Tintin appears in 1929. Until the demise of the Vingtième Siècle in 1940 during the German occupation, the Petit Vingtième supports the continuous development of the art of Hergé, who devotes to this job all his energy and skill.
The image becomes simple and highly readable, with a black line of regular thickness which will receive post war the color as a cloisonné and is now named Hergé's ligne claire. The first story that will not need to be reworked is L'Oreille Cassée, in 1937-1938.
Le Vingtième Siècle was a monarchist newspaper and the barely concealed analysis of the political events around the adventures of Tintin was much appropriate to them. In 1938-1939, le Sceptre d'Ottokar is a direct reaction to the Anschluss.

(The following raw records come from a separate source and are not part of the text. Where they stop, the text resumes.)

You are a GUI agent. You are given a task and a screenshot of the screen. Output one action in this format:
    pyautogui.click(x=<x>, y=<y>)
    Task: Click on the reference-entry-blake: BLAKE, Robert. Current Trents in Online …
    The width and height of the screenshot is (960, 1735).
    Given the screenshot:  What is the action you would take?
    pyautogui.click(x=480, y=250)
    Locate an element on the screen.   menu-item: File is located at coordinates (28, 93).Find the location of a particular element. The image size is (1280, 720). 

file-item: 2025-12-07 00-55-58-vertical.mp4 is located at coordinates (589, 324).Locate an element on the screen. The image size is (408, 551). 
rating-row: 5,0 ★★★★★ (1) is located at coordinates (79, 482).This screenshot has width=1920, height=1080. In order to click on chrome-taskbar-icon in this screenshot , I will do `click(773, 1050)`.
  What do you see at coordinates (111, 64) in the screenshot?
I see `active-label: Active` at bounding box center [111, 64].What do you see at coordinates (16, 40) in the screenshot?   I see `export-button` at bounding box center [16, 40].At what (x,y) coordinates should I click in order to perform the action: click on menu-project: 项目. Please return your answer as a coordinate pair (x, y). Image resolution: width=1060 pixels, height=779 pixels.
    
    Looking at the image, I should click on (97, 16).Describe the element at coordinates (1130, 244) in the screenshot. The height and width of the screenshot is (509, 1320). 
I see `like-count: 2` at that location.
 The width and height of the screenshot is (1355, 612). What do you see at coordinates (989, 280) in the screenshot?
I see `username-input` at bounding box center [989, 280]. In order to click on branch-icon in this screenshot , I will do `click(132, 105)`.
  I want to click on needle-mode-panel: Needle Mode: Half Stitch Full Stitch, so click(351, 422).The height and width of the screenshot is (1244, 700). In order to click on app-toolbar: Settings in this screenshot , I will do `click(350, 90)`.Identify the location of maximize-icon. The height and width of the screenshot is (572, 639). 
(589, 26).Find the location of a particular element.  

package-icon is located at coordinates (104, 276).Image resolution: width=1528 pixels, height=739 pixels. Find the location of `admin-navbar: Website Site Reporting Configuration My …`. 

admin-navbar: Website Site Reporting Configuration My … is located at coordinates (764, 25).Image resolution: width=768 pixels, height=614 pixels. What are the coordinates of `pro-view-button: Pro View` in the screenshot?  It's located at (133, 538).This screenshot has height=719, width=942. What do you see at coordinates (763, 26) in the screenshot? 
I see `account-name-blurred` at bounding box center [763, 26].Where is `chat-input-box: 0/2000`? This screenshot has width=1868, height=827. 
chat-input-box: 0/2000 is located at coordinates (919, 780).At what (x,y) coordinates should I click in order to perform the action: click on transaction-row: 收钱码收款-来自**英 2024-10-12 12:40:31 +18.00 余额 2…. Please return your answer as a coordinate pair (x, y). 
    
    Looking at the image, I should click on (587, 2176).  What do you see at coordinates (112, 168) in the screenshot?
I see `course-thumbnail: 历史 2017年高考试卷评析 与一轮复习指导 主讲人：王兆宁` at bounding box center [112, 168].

The threat of dictatorship against the king of Syldavia is an incentive for the Belgians to love and protect their king.
On December 14 in duplex in Brussels and Paris, Millon sells the original art 22 x 25 cm in black ink and some blue pencil for a cover of Le Petit Vingtième, published on July 20, 1939, lot 30 estimated € 350K, illustrated in the article shared by Le Soir. Like many other drawings by Hergé, it was dedicated much later when the artist presented it to a friend.
This large drawing is important for two reasons. It is a fine example of the clear line of Hergé, perfectly mastered just before the Second World War. It shows a highly emotional scene of Le Sceptre d'Ottokar when Milou (Snowy the dog) saves the monarchy by bringing back to the king the stolen scepter.